The activities indicator has landed 🚀
Thanks to @verdre for the prototype extension, Georges for implementing it in a clean way, and @fmuellner for timely reviews!
https://gitlab.gnome.org/GNOME/gnome-shell/-/merge_requests/2902
The activities indicator has landed 🚀
Thanks to @verdre for the prototype extension, Georges for implementing it in a clean way, and @fmuellner for timely reviews!
https://gitlab.gnome.org/GNOME/gnome-shell/-/merge_requests/2902
@tbernard @verdre @fmuellner Hey Tobias, in that screenshot, what app are you and how can you find out just by looking at the screen?
(I can’t help but think this is a huge step backwards in terms of usability. Multiple workspaces is a power feature. Knowing which app you’re in, especially when apps themselves don’t even tell you, is basic usability. I simply don’t understanding the rationale behind this design choice.)
@aral What we've found across a number of research exercises over the years is that:
- Basically nobody uses the app menu, either as a menu or as a focus indicator
- New people are often confused by the app menu, thinking that it's a taskbar/app switcher
- The app menu makes it harder for people to find Activities, because it's right next to it and visually more prominent
Try it for a few days, most people very quickly forget the app menu ever existed :)

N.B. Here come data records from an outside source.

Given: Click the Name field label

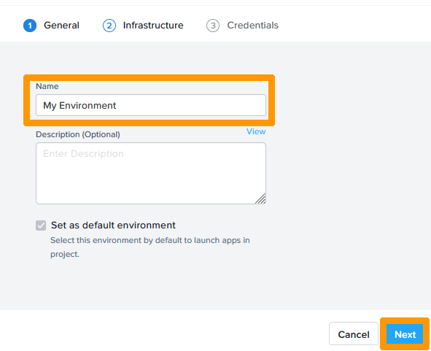Looking at the screenshot, I should coord(47,86).
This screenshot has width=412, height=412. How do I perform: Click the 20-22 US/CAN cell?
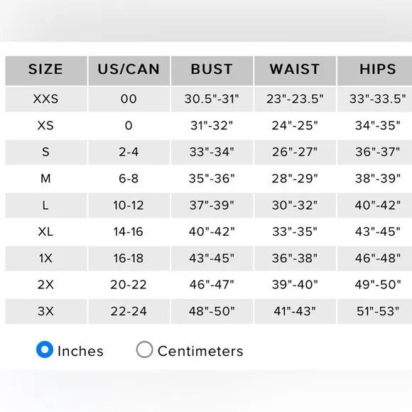click(x=129, y=285)

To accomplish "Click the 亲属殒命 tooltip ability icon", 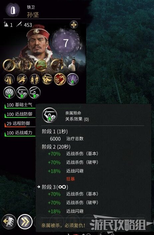I will (x=50, y=116).
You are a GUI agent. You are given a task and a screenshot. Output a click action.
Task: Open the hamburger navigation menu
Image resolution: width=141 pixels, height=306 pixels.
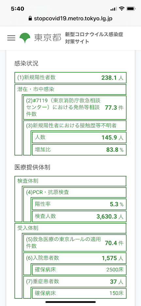[x=11, y=38]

@tbernard I understand you’ve done some studies but can you please answer my question: How can you tell which app you’re in by looking at the screen in GNOME?

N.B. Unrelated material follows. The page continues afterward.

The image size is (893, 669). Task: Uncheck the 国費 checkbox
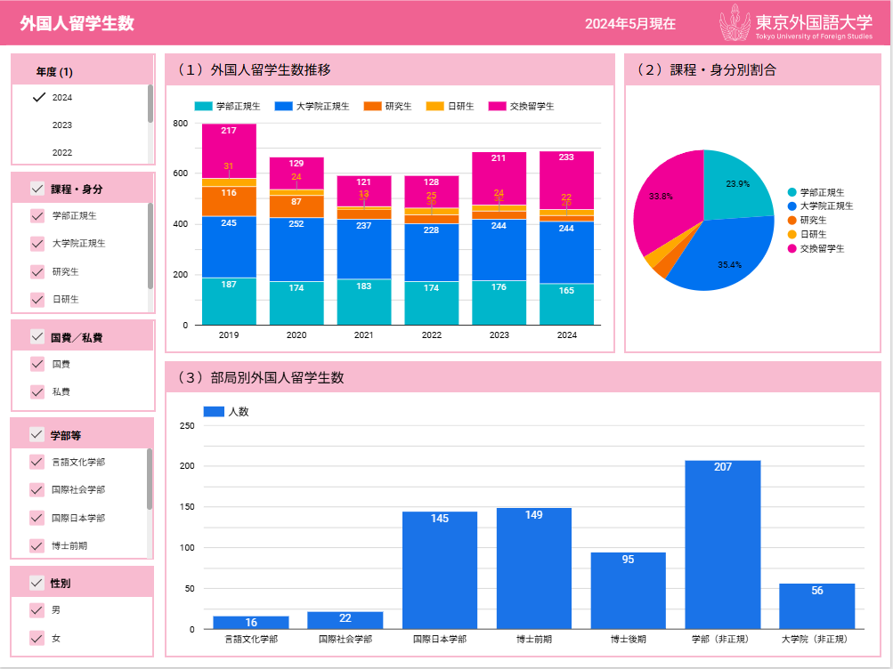coord(37,364)
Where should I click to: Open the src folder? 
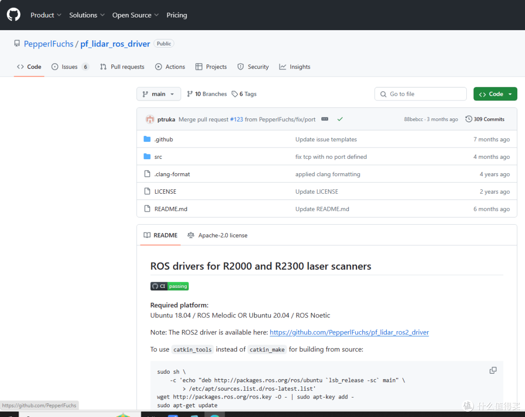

You see how that’s a fundamental landmark, that’s currently missing, right?
@aral I opened the apps, why would I be confused about what app I'm in?
If this was a fundamental landmark people would be using it as such, which is not what we've found in practice...

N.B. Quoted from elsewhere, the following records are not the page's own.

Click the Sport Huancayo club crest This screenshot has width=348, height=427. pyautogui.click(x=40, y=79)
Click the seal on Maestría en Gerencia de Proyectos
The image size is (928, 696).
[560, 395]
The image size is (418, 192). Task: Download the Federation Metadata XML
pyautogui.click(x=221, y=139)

@tbernard Because you opened them this morning and now you’re back from lunch. Because the three browsers and two editors you use all look almost identical. For the same reason when you switch to an app, the accessibility system speaks its name. Because having the person using your system know where they are at all times (“you are here”) is such a cornerstone of interaction design that I’m surprised I actually have to make the case for it.
@aral @tbernard @verdre @fmuellner
I think the decision to remove app name and icon is separate from the new activities/workspaces indicator.
For knowing what app I am in: In MS Windows e.g. there is no separate indicator either and it seems to work by the "whatever is on top"-heuristic plus subtle hints like lower contrast on inactive windows.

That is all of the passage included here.